Post by Nightcrawler » Fri Jun 22, 2018 3:20 pm

The question is:

A state grand jury investigating a murder learned that the key suspect might have kept a diary. The grand jury issued a subpoena duces tecum
requiring the suspect to produce any diary. The subpoena made clear that the grand jury was seeking only the diary and not any testimony from the
suspect. The suspect refused to produce the diary, citing the privilege against self-incrimination.
Under what circumstances, if any, may the grand jury compel production of the diary over the suspect's assertion of his Fifth Amendment privilege?

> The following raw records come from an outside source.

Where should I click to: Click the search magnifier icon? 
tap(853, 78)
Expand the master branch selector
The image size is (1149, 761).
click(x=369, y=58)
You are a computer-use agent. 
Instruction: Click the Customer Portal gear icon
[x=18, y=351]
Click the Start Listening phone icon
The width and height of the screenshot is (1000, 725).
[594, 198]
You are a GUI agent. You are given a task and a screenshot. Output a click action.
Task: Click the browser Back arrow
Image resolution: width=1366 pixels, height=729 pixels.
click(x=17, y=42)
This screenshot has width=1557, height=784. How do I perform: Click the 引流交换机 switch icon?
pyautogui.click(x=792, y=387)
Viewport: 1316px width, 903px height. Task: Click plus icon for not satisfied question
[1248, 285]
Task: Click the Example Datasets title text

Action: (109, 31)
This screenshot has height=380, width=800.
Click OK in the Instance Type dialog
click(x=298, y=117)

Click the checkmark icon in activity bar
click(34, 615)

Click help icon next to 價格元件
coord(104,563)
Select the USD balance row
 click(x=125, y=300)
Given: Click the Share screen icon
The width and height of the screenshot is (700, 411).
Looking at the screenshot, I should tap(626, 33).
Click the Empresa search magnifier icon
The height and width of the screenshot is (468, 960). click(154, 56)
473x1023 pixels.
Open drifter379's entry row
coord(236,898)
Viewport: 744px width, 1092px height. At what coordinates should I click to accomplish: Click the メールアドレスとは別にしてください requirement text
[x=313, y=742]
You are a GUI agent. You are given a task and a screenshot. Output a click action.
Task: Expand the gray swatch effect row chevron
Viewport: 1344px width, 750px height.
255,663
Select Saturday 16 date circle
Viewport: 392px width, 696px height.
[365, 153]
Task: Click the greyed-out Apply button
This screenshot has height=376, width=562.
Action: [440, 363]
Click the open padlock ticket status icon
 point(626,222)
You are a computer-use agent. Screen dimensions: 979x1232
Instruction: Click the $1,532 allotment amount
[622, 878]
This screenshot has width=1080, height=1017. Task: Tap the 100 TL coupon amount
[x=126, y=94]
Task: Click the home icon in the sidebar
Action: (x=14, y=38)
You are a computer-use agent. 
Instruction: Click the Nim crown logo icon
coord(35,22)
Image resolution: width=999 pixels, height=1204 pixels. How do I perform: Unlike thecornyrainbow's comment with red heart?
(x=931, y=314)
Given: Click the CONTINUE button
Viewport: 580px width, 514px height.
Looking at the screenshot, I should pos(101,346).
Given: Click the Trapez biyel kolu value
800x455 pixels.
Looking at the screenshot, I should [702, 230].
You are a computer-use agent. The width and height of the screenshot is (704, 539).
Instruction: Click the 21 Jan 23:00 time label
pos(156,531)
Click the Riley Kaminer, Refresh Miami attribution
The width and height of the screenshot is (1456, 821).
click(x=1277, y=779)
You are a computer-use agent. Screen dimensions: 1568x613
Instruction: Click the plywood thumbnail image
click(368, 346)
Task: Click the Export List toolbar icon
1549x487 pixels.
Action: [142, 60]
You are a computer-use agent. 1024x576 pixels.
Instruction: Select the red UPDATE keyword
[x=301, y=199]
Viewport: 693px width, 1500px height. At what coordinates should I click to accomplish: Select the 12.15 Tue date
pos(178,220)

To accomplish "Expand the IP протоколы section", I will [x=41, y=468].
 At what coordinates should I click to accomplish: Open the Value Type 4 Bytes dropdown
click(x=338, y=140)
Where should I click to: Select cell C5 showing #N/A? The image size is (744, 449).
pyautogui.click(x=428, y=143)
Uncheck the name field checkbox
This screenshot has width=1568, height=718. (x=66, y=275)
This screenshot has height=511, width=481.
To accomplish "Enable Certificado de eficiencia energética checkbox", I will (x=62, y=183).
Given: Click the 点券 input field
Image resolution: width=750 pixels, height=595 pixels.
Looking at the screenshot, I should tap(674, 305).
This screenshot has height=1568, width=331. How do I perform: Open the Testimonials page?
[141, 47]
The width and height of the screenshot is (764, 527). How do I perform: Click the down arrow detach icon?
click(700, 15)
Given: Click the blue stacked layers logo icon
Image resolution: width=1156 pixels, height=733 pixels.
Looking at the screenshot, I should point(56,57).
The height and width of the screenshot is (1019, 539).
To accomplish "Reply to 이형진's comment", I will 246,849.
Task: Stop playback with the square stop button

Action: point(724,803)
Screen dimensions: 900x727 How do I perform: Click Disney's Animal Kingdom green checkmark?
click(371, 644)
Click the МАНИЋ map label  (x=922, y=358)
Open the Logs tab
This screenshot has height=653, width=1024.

A: It may compel production without granting immunity because the suspect was not compelled to write a diary.
B: It may compel production only if the suspect is granted use and derivative use immunity from the act of production.
C: It may compel production only if the suspect is granted transactional immunity.
D: It may not compel production of a private diary under any circumstances.
[+] Spoiler
Answer: B. I definitely chose A because the diary is not compelled evidence so why should the 5th apply?

This is Adaptibar's most useless explanation. It just goes on explaining what immunity is but doesn't say why it needs to be granted. I don't understand why!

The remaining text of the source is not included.